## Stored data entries
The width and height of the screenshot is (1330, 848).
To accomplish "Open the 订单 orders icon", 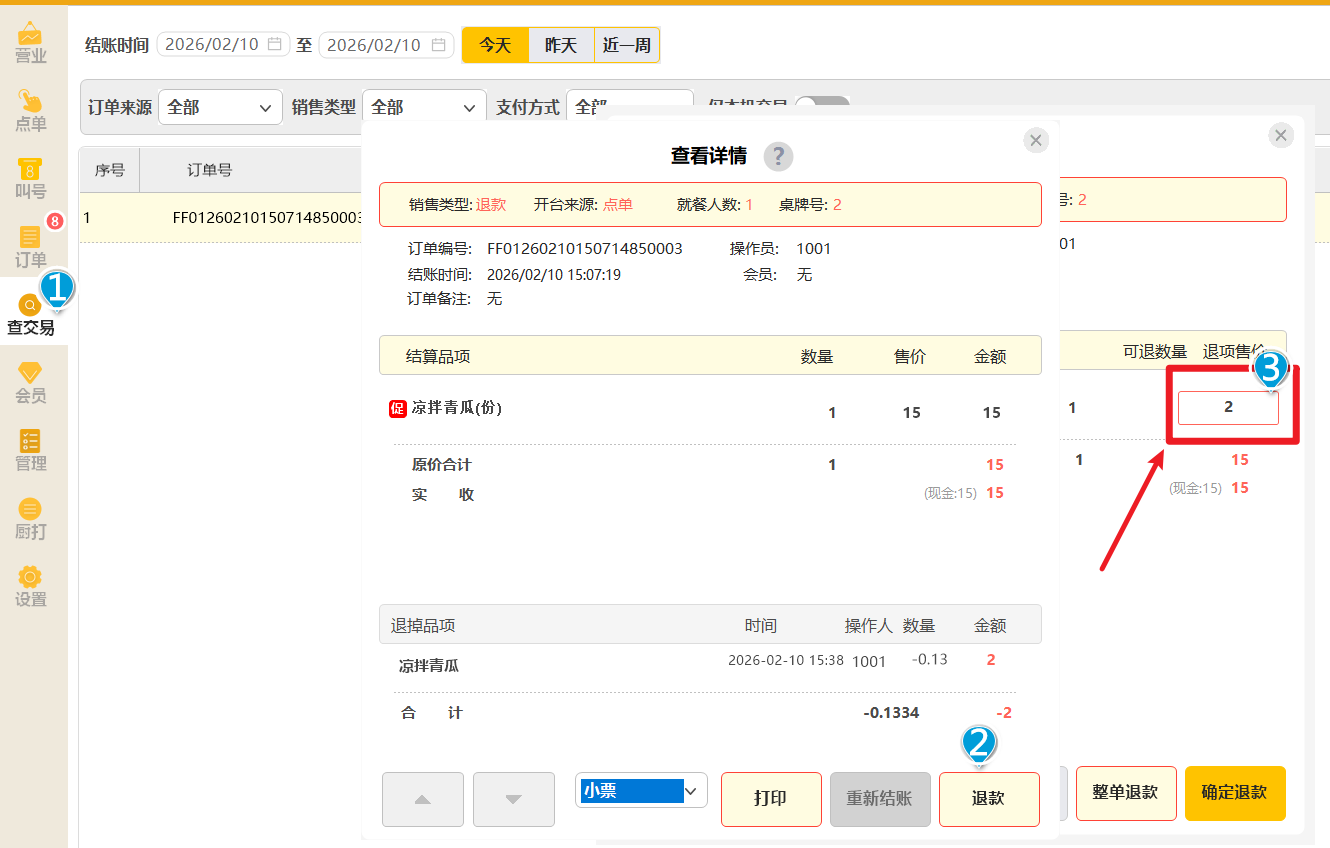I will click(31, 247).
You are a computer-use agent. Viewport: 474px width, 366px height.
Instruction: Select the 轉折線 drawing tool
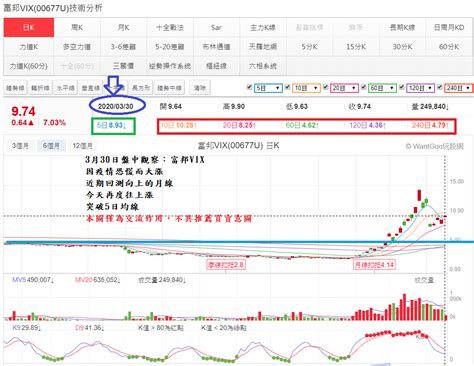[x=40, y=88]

## Activity
Please, leaving out all pictures, transcribe exactly the lines above from the one containing "You are a computer-use" through the final line, both included.

## Result for this task
You are a computer-use agent. Viewport: 474px width, 366px height.
Instruction: Select the 轉折線 drawing tool
[x=40, y=88]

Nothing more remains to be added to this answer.